Opinión

Hacer justo lo contrario

Acabo de leer la frase definitiva que ha pronunciado en una entrevista el cantante americano Mark Oliver Everett, hijo de Hugh Everett III, el físico cuántico que creó la teoría de los universos paralelos, quien me ha dado la clave de lo que pensamos una amplia mayoría sobre lo que está haciendo Europa en estos tiempos de pandemia. El compositor de baladas cálidas y elegantes ha declarado “Ahora que yo tengo un niño pequeño le diría a mi progenitor, gracias por darme un ejemplo de todo lo que no tengo que hacer como padre. Me limito a hacer justamente lo opuesto”. Pues eso: los países europeos, que ni nos miran porque les da vergüenza ajena, hacen justamente lo contrario a lo que hace España con medidas mucho más coherentes y razonables que no están elaboradas para fastidiar al partido de la oposición del país correspondiente ni a la ciudadanía, poniéndola en peligro de la ruina más espantosa. Por ejemplo Merkel impone medidas drásticas a nivel nacional, es decir, no se desentiende como Sánchez, y prevé salvar la campaña de Navidad cerrando ahora todo, menos los colegios y el comercio y abriendo de par en par a partir del primer día de diciembre para que todo el mundo se integre en el espíritu navideño. Pero, claro, Merkel no es Sánchez ni lleva a los amigos a veranear de gorra a propiedades de Patrimonio Nacional ni impide que ningún Comité de Transparencia la investigue.
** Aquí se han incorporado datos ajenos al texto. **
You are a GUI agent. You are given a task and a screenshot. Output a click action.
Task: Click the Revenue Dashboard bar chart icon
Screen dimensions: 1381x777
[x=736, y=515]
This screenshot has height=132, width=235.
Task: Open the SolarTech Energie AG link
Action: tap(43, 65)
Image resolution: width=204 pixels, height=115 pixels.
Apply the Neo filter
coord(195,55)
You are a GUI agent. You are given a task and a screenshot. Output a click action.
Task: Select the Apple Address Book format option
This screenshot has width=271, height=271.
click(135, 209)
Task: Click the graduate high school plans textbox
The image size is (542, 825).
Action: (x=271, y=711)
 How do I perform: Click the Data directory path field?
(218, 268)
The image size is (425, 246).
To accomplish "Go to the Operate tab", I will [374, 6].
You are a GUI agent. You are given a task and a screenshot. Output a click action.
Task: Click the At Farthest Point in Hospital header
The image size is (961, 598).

Pero vámonos más lejos. El toque de queda ayudó a Melbourne a controlar la segunda ola de coronavirus y hoy están teniendo una vida más razonable y desahogada. No nos damos cuenta del daño que se hace absolutamente a todos los que contribuyen a crear una sociedad de altura, porque somos el país de la ignorancia y de la trampa. No existen campañas de concienciación no sólo para asumir normas, sino para crearlas por nosotros mismos. En ello nos va la vida y no en una manifestación el 8 de marzo de unas cuantas empoderadas infectándose las unas a las otras de forma desconsiderada, sin informar a la población de que estábamos ya metidos hasta los ojos en una pandemia que acabaría con la vida de tantas gentes cercanas y queridas. Estamos viviendo una época asquerosamente populista, tanto por la izquierda como por la derecha. Pero sobre todo por una ultraizquierda estomagante que pretende investirnos de un bolivarianismo bananero que la ignorancia patria no asimila porque lo interpretan como abalorios de colores. Por eso, y aunque me cueste, me sumerjo en el mundo estadounidense y en la euforia previa a unas elecciones presidenciales, como la que allí se respira en estos días previos a los comicios que decidirán si Biden o Trump para los próximos cuatro años. Y lo hacen de una manera festiva, sin complejos y casi sin mascarillas, que allí se utilizan lo justo. En un país donde no dudan que las ideas están sobrevaloradas, que no sirven de nada si no hay una mano eficaz que las ejecute; donde el sentimiento patriótico les eriza la piel y donde el himno y la bandera son elementos sagrados que nadie puede ofender ni insultar ni profanar, igualito que aquí pero al revés; en un país donde lo importante es la defensa de su territorio y de quienes lo ocupan, celebran la elección de su máximo mandatario de una manera muy festiva y poco agresiva, agitando su enseña, su estandarte, por aquí y por allá, inundando con su colorido y sus estrellas calles, balcones y hasta vestimentas y sombreros. El orgullo de ser y de pertenecer a su país permite que se les perdone todas sus barbaridades, que no son pocas. Pero muchos, que sentimos esas carencias, los envidiamos.